I am thinking about setting up a project where a one-year development / built phase of a rest-API Server is planned. Providing an initial version in three months and deploying updates every month during the first year should be enough.

Further information to consider:

  • After the services are built, they should be relatively stable for a long time. It is not expected to change the code every week. Probably one time in three months.
  • There are only 10 people affected if the API does not work. And there will be no major business impact from being down.
  • Code is not affected as a whole. Changes in one web service API will not affect others.

To set up a DevOps structure in order to ship updates fast and continuously is questionable since it takes some effort to set it up with no real benefit. Since there are not many changes expected during the lifecycle, there is no real benefit of DevOps.

Is this view right? what else should I consider?

A friend recommended me to use DevOps procedures anyway. Does this makes any sense?

1 Answer 1


DevOps isn't just linked to frequent high-quality deployments, it is also linked to many other outcomes.

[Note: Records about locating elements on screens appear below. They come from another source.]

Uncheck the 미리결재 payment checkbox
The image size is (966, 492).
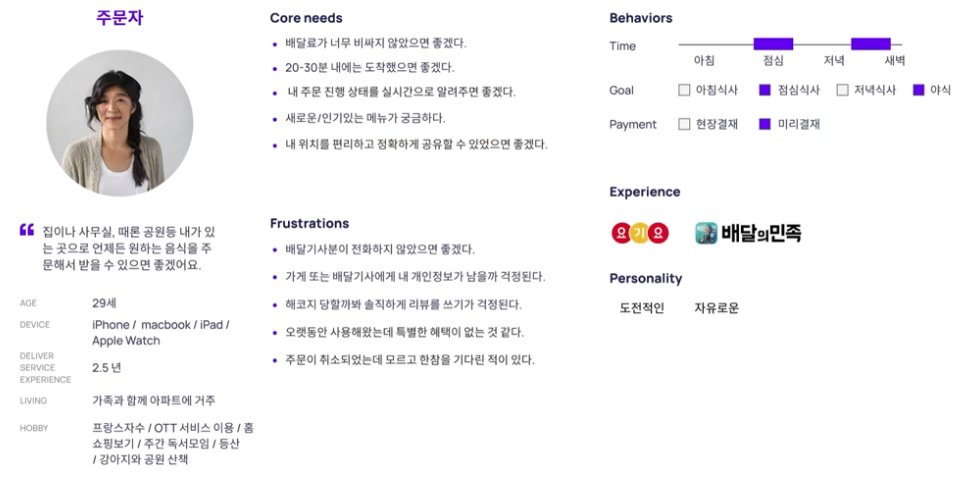point(765,124)
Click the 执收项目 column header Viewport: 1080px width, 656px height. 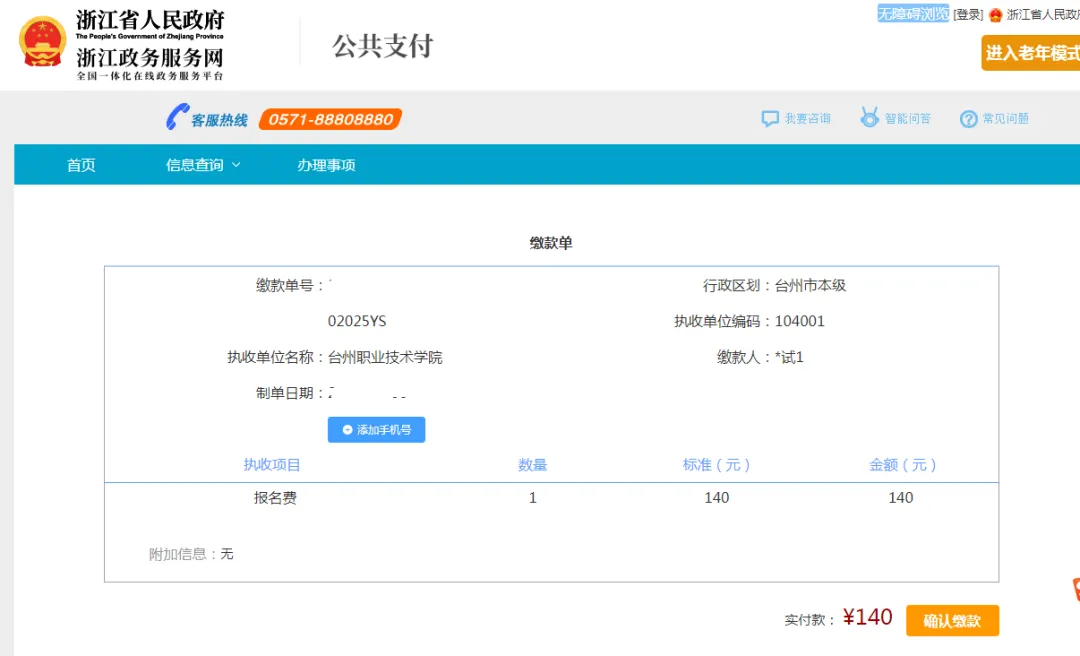click(x=272, y=465)
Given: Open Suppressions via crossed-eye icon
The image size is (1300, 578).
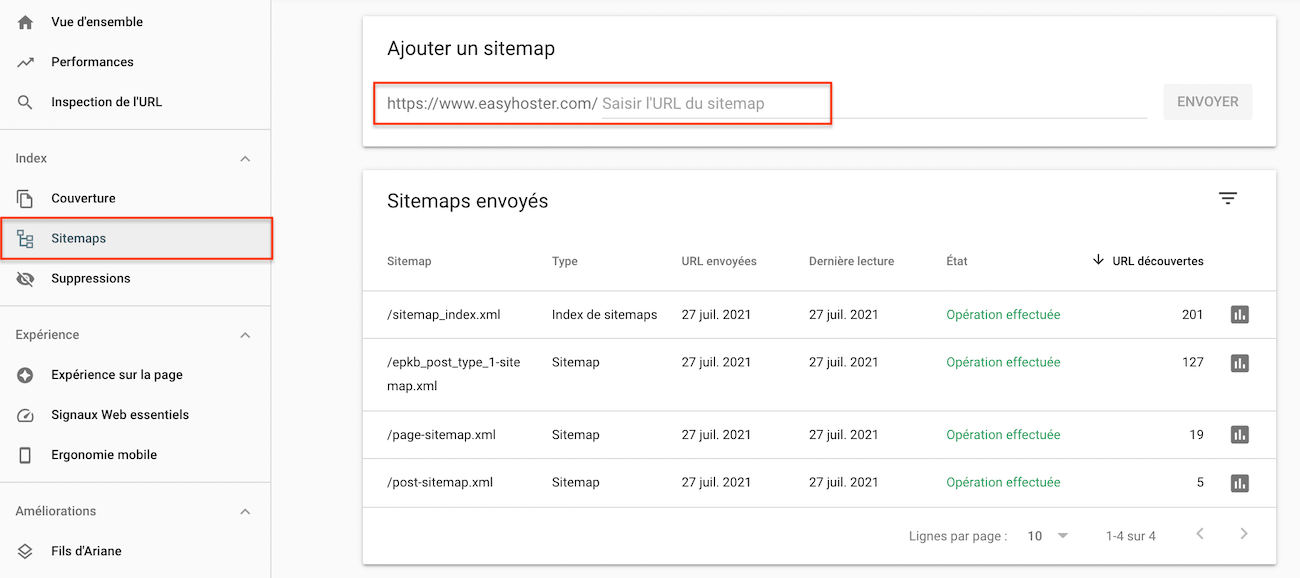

The capability model for DevOps that is published by DORA allows you to adopt the techniques and practices that are relevant to your context. You don't need to tick every box in the model.

The 2022 State of DevOps report used clustering to identify different performance levels that aligned to different product development stages.

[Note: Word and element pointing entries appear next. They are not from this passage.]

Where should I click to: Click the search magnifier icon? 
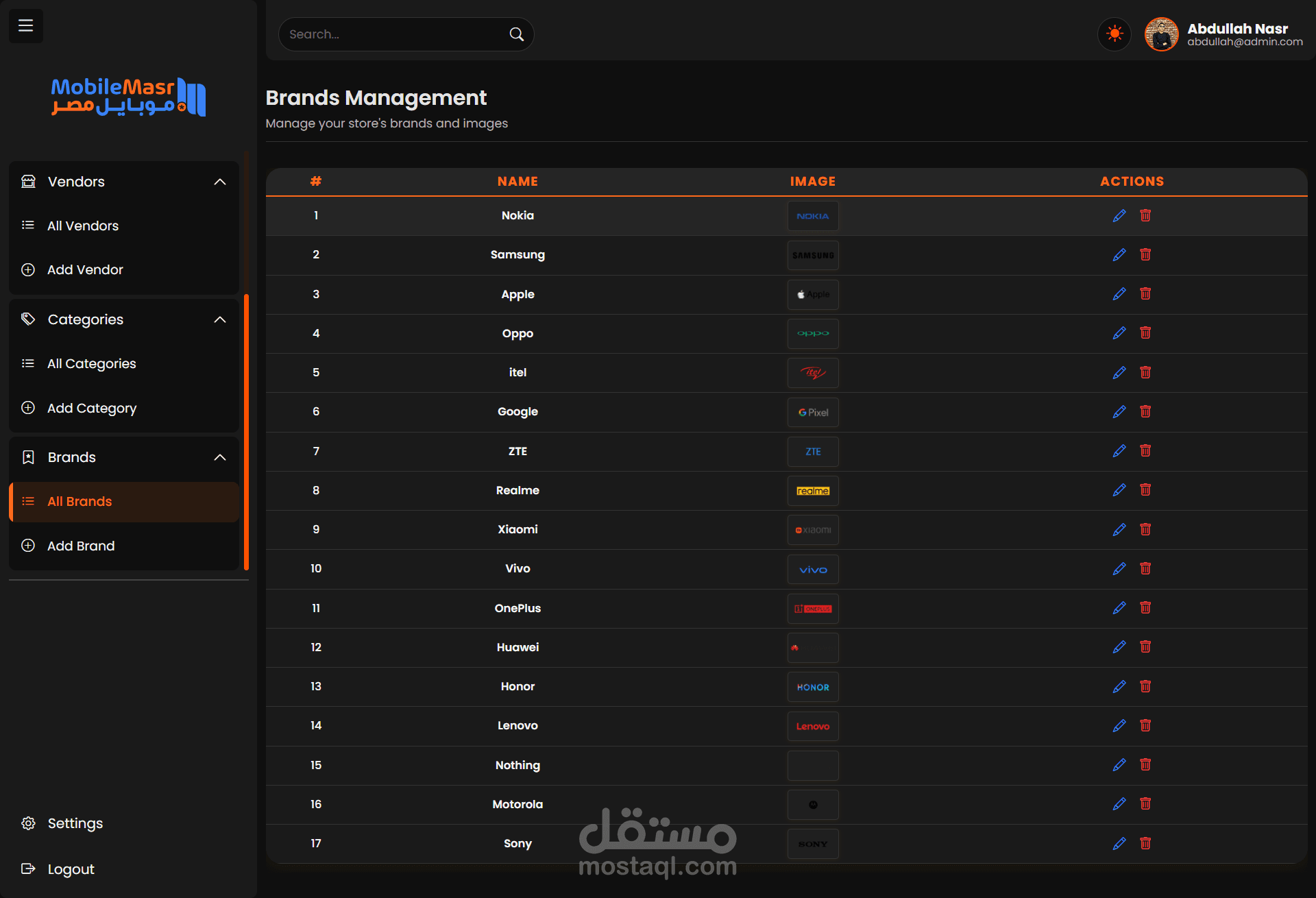tap(516, 34)
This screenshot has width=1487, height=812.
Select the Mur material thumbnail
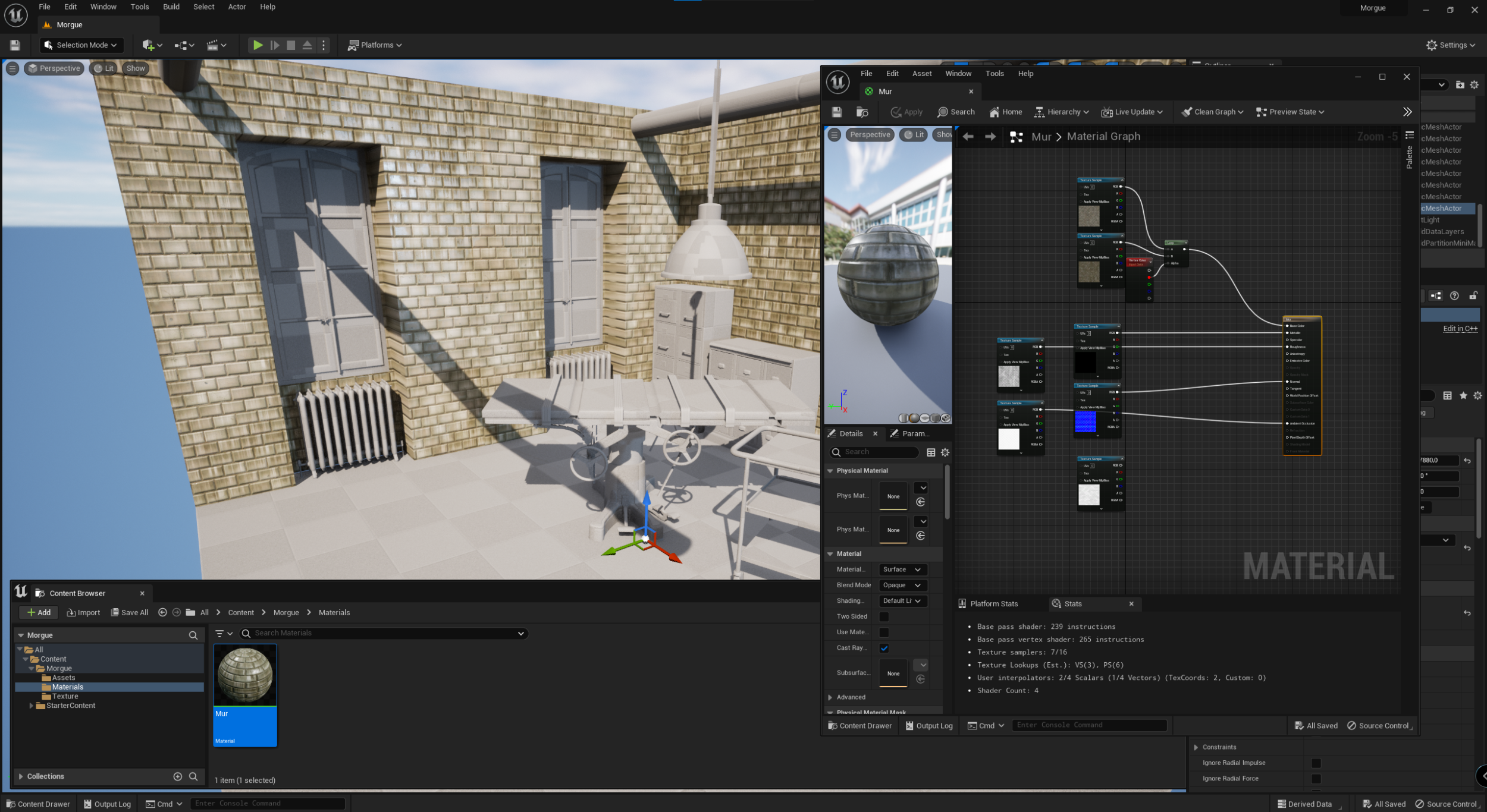pos(245,676)
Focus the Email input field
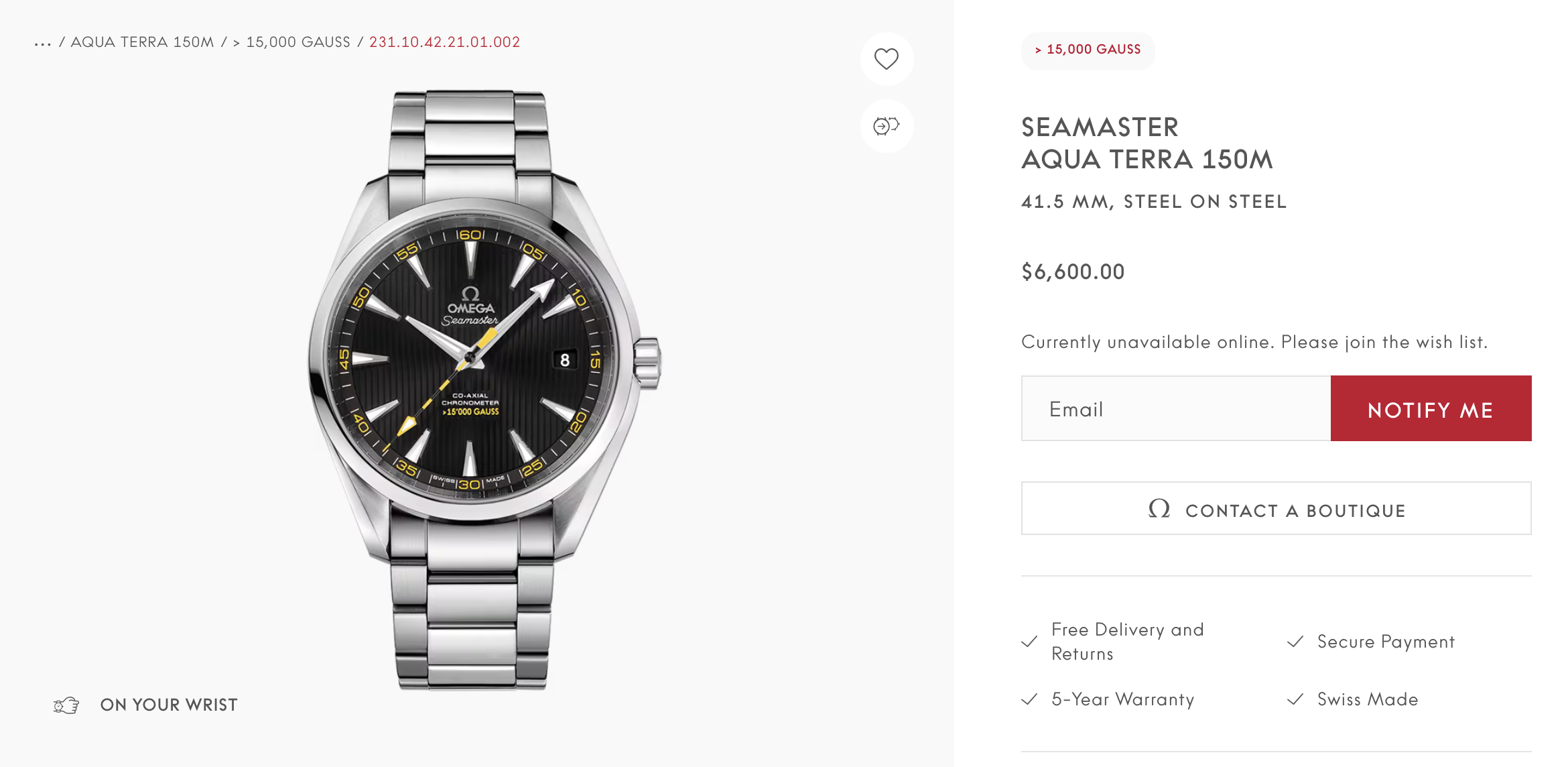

If you aren't going to be making frequent changes to the software:

  • Starting (making sense of the problem by experimenting to a solution)
  • Flowing (active development of a competitive software product)
  • Slowing (less frequent changes, customers like the product)
  • Retiring (planning to retire software)

It sounds like the goals of your API align to that "slowing" state, where you don't deploy often but can keep a reasonable level of reliability.

You would apply "just enough DevOps" to make your life easier. For example, it may be tempting to do manual deployments because you won't do them often, but automating this will mean they work (if you don't deploy often, you forget the manual steps and make mistakes).

So, yes - I'd still "do DevOps" - though not every single capability in the big diagram. Applying Continuous Delivery is a good starting point for your use case.